J’avais donné un exemple non ethnique + couleur qui se rapprochait fort de celui qui est l’objet de la question : voiture présidentielle rouge vs voiture rouge présidentielle où on voit que l’antéposition de la couleur ne fonctionne pas (également un exemple avec qualificateur non coloré : une résidence somptueuse royale).
Oie + blanche + domestique est assez particulier et non pertinent dans la mesure où dans ce cas la couleur peut avoir une valeur catégorisante comme dans vin rouge / vin blanc (où je ne crois pas que l’on puisse détecter un quelconque racisme).
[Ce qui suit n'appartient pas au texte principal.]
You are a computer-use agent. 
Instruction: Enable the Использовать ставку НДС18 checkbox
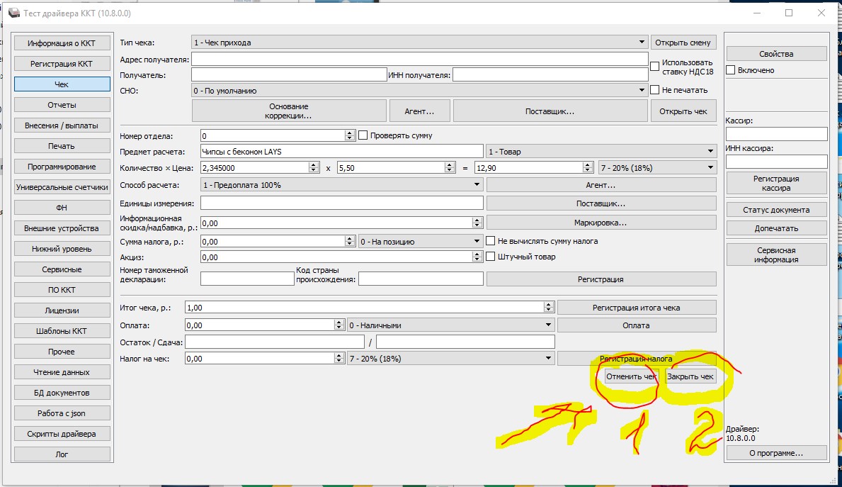654,67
Ainsi, pour prendre ces deux exemples, on ne pourra accepter Le pommard est un vin réputé rouge / Le château d’Yquem est un vin très onéreux blanc.
A contrario avec un autre pseudo-relationnel on pourrait avoir : Le château d’Yquem est un vin liquoreux blanc, même si vin blanc liquoreux est sans doute plus fréquent. Idem pour Le Lambrusco est un vin pétillant rouge / vin rouge pétillant.
Le choix du déterminant peut aussi influer sur l’ordre, et pour reprendre votre exemple présidentiel (qui selon moi fonctionne parfaitement dans les deux positions), on dira plus facilement : « Maintenant, nous voyons arriver, depuis le bas de l’avenue, la voiture rouge présidentielle. » (en réalité, elle est le plus souvent noire, grise, exceptionnellement blanche) car c’est tout simplement la voiture rouge du Président, alors qu’à l’inverse, « Les services logistiques commanderont une voiture présidentielle rouge. » parce que la fonction précède évidemment le choix de la couleur.
C’est possible, mais d’une part, je pense que là on est face à des énoncés qui, s’ils sont soumis à des locuteurs, ne feront pas l’unanimité, loin s’en faut. Personnellement l’énoncé voiture rouge présidentielle, quel que soit le déterminant, me parait très moyennement acceptable (plus du tout si l’adjectif de couleur est modalisé/qualifié : la/une voiture très rouge / rouge vif présidentielle), sauf éventuellement à considérer présidentielle non comme épithète mais comme attribut (là, l’énoncé, s’il me parait syntaxiquement acceptable, me semble pragmatiquement très artificiel). D’autre part, il est clair qu’il est des cas où l’antéposition sera massivement (si ce n’est unanimement) rejetée : Dét. agent rubicond municipal.